My brother and sister-in-law both had to work the next day, so I figured out how to navigate the subway system and went to meet (get ready) Famous Pagan Artist Thalia Took! Squeeeee! And she was lovely and funny and snarky and I would've totally proposed to her except for that whole "I'm a big homo" thing, which is really just a technicality but still kind of a deal-breaker. Anyway, we drank iced hot chocolates and wandered around Harvard Square, looking for the law office of Dewey, Cheetham & Howe (we didn't find it) and having a platonically gay old time. Thalia also explained the importance of paying for subway rides, which, coming from a city with nigh nonexistent mass transit, hadn't really occurred to me. I apparently owe Boston a lot of money.

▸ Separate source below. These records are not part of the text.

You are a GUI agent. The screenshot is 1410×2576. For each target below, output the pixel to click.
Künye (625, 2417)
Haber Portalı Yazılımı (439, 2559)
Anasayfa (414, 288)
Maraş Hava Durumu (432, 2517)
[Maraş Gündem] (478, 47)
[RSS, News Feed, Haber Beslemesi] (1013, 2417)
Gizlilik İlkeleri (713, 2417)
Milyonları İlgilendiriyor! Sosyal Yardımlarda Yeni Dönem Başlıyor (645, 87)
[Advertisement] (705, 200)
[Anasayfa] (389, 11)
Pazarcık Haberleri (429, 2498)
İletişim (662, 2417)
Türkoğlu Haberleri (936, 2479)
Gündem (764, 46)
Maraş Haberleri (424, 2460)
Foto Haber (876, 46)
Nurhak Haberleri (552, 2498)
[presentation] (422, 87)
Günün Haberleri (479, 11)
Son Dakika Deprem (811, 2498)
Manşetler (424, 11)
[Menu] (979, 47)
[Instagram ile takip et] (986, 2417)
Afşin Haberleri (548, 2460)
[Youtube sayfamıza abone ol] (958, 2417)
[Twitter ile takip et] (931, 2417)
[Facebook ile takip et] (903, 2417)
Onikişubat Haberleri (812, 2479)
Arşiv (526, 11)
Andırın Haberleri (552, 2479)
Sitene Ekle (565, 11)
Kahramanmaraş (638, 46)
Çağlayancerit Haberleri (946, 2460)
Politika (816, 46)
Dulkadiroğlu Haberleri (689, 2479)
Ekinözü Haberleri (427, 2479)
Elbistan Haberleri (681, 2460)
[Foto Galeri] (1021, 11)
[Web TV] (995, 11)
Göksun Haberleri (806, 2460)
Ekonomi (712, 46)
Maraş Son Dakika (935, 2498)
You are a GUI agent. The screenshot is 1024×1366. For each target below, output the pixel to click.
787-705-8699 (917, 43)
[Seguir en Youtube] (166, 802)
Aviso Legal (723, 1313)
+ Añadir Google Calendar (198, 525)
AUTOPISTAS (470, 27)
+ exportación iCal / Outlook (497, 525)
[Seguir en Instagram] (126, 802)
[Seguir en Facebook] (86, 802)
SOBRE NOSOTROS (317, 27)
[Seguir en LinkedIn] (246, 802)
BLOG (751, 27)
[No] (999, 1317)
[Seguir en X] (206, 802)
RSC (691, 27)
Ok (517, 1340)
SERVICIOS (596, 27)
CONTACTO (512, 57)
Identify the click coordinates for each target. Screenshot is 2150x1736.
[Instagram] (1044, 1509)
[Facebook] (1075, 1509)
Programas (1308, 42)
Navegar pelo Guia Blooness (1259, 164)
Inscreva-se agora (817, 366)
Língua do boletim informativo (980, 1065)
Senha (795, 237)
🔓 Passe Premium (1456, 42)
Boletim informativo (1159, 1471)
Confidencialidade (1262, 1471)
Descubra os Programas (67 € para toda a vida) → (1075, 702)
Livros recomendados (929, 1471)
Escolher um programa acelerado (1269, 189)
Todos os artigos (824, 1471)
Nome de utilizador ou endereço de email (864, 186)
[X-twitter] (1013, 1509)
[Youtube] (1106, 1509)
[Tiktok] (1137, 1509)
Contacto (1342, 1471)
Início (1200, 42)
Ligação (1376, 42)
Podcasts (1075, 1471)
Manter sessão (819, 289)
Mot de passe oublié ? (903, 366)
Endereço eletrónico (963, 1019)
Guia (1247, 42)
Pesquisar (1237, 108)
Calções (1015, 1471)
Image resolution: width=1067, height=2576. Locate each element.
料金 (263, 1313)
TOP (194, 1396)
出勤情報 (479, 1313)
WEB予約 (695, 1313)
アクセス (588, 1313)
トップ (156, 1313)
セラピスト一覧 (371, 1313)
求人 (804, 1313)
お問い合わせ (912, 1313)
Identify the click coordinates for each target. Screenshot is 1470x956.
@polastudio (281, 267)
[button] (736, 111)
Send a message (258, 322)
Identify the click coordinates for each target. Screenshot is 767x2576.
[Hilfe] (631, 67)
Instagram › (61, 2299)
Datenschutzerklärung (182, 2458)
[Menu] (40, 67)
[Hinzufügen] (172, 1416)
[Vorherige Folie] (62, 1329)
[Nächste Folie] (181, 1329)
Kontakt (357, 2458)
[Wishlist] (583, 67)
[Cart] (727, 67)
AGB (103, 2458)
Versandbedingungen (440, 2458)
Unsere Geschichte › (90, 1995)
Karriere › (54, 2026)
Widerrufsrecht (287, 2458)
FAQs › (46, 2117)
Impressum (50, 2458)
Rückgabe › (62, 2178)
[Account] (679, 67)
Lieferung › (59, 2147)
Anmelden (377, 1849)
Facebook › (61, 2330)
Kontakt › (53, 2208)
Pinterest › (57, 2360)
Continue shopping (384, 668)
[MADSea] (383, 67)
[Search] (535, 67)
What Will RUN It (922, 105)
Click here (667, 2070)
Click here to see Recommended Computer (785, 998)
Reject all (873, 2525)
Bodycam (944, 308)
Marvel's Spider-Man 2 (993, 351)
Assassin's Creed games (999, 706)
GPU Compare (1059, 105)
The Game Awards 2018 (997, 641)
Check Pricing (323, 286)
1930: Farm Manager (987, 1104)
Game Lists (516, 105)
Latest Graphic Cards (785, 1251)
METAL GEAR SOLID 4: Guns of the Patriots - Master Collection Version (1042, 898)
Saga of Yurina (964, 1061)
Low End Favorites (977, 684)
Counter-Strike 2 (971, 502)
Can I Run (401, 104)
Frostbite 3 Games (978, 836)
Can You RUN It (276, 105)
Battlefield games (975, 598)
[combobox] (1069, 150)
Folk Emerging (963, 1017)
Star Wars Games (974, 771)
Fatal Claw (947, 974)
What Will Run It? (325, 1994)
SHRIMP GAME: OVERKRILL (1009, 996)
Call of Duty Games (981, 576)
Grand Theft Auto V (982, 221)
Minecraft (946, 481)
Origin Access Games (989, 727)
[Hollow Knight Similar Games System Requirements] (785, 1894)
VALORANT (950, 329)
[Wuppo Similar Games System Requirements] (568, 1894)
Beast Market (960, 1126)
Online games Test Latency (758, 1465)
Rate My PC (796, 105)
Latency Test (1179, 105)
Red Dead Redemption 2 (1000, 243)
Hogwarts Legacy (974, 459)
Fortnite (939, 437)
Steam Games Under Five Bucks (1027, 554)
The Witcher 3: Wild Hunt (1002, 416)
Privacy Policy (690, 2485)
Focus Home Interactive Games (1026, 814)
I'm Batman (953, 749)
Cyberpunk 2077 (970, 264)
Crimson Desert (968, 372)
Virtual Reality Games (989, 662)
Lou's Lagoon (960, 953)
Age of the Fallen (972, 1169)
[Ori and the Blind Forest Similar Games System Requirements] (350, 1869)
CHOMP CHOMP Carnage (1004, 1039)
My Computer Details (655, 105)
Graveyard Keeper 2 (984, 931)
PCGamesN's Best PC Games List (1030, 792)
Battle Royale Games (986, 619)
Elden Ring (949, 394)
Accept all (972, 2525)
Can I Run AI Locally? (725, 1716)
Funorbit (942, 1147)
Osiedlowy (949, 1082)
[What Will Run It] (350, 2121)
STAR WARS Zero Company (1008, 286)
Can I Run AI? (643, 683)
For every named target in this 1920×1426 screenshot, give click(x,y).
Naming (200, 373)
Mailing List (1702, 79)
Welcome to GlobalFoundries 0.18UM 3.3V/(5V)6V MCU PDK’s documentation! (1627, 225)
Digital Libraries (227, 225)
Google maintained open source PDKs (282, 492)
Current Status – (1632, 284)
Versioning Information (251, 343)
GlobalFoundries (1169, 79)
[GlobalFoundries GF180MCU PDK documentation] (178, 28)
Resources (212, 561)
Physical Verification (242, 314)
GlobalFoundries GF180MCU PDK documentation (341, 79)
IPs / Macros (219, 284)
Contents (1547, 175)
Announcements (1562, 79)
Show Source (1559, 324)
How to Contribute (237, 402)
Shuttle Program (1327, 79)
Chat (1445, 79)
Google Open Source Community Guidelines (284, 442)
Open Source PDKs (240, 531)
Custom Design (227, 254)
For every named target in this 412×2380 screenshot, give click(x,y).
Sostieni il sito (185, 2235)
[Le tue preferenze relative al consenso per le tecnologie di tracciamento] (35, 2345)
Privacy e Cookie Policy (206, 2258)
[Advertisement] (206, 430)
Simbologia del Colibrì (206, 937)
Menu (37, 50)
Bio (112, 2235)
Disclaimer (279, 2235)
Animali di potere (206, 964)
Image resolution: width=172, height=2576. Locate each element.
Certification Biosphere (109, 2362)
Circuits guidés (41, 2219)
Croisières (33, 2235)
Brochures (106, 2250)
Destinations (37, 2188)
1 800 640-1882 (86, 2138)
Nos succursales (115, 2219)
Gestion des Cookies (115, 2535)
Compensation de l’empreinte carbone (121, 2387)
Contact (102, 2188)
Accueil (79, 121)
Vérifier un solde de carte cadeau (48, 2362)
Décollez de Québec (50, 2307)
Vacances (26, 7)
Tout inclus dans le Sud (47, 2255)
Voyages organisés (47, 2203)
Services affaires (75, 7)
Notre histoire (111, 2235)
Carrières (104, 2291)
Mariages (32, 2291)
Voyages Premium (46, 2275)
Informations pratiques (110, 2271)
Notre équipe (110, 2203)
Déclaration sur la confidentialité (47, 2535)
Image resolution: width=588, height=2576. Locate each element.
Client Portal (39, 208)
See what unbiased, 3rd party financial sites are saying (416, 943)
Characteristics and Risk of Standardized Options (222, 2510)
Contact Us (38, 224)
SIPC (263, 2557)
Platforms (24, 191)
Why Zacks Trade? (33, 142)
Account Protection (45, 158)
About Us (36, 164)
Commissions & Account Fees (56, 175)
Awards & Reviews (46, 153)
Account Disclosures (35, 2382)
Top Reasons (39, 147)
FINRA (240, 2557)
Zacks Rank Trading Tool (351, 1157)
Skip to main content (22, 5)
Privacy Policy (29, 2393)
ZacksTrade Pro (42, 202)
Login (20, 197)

Someone remind me to send a check.

More to come.


Brother Christopher said...

sounds fabulous. Somehow when I was younger, I missed those parts of Boston. I only saw the Christian Science Mother church, and the boston commons, where they happened to be having a Shakespear festival the weekend I was there. Everynight, shakespeare in the park. Truly a delight.

Yvonne Rathbone said...

I totally nominated you for a Kreativ Blogger award. That's wicked sick.

Thalia Took said...

Goodness! I merited a squeeeee!

And awwwww, that's sweet of you, Evn. Alas, I am not the marrying type.

I think technically you owe the green line what, a buck seventy? I mean I'm all for sticking it to The Man, but I think you have a ways to go.

knottybynature said...

I'm glad you had fun! :)

I wonder if they video-tape people jumping the little turn-stys so they can send you a ticket like they do Beltway 8 when you don't realize it's not free - you have to have a multi-pass or whatever the heck it's called stuck to your window.

Are you going to post a picture of your shirt? :D

"iced hot chocolates"....paradoxical goodness.

Anne Johnson said...

Oh, if only all cities were as easy to navigate as Boston! Their subway rocks! Wish I could have joined you. Would also like to meet Thalia.

Siobhan said...

a ballgame at a good ballpark has a vibe that has NOTHING to do with baseball -- and Fenway is a GREAT park.

man, I WORKED in Harvard Square and couldn't find Dewey Cheatham and Howe, LOL!

Love the hockey analogy.

Cat Chapin-Bishop said...

The Red Sox totally demolish the foolish theory that the United States has no official state religion.

The Red Sox are the state religion of Massachusetts. Also of Connecticut, Rhode Island, Vermont, New Hampshire, and Maine. The way we test for infiltrators is by checking for Yankee memorabilia; wear one of those, and it doesn't matter where you were born, you are "from away," and we know it. (So many in Connecticut and even Massachusetts have fallen into heresy in recent decades. It is truly sad to see the faith of our forefathers disrespected this way.)

It is not necessary to understand or to care about baseball in order to practice the state religion, which is entirely a matter of acceptance of the creed: the Red Sox should win, and of the sole practice of rooting for exactly two teams: the Red Sox, and whoever is playing against the Yankees.

"Sweet Caroline" is, of course, the official anthem of all the New England States.

Finally, my word captcha on this comment is "snerst." I mention this to you because I am certain it must hold occult significance, and I can trust you with a secret of this level of power and importance, as you are now an initiate of Our Ways.

zemkat said...

Did you make out with Laurie?

Thalia Took said...

Actually I think Laurie Cabot's been in court the last couple days.

treecat said...

ha I saw the Dewey Cheatem and Howe office and took a picture. :-P

you missed the monument to ether!

Anonymous said...

You're a lucky man! On all bits of this great little trip.